In an accompanying editorial published in JAMA, Cora E. Lewis, MD, MSPH, of the division of preventive medicine, department of medicine at the University of Alabama at Birmingham School of Medicine, and Melissa F. Wellons, MD, MHS, of the division of diabetes, endocrinology and metabolism, department of medicine at Vanderbilt University Medical Center, wrote that the recommendations are based “only on evidence from randomized trials and do not pertain to women considering hormone therapy for vasomotor symptoms, given the USPSTF mandate to consider specific preventive care services for patients without related signs and symptoms of illness.”
They also note that it is appropriate for relatively healthy, younger menopausal women to draw “comfort” from long-term WHI data.
“These women can consider hormone therapy for symptom relief,” they wrote. “Physicians also have more evidence to impart to their patients during discussions about therapies for menopausal symptoms. Symptom relief is distinct from long-term prevention of chronic disease.”
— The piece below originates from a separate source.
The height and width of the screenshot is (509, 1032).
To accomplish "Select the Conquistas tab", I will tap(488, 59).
In another editorial published in JAMA Cardiology, Nanette K. Wenger, MD, wrote that although HT is not recommended for preventing chronic conditions, “recent long-term all-cause and cause-specific mortality data from the WHI should offer reassurance to women considering menopausal hormone therapy for menopausal symptoms.”
“After more than 18 years of follow-up, all-cause mortality rates for the overall cohort were not significantly different for the hormone vs. placebo groups,” she wrote. “Menopausal hormone therapy for 5 to 7 years was not associated with a risk of long-term all-cause, cardiovascular or cancer mortality.” – by Amber Cox
For more information:
Gerald Gartlehner, MD, MPH, can be reached at ggartlehner@rti.org.
References:
Lewis CE, et al. JAMA. 2017;doi:10.1001/jama.2017.16974.
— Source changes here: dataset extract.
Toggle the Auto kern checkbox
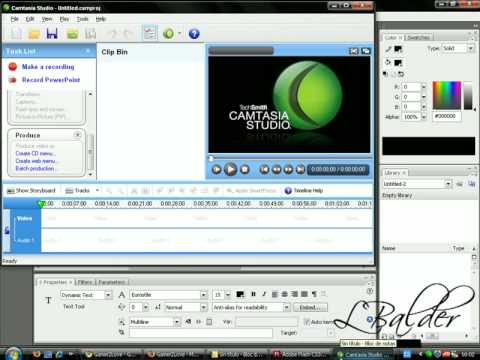Viewport: 480px width, 360px height. tap(307, 322)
Wenger NK. JAMA Cardio. 2017;doi:10.1001/jamacardio.2017.4575.
US Preventive Services Task Force. JAMA. 2017;doi:10.1001/jama.2017.18261.
Disclosures: Lewis reports she served as principal investigator for the WHI Clinical Center and the University of Alabama at Birmingham. Wellons reports she has served as a junior faculty consultant for the WHI Southeast Regional Center and serves for Pfizer on a roundtable for conjugated equine estrogens/bazedoxifene. All members of the USPSTF report they receive travel reimbursement and an honorarium for participating in USPSTF meetings. No other authors report any relevant financial disclosures.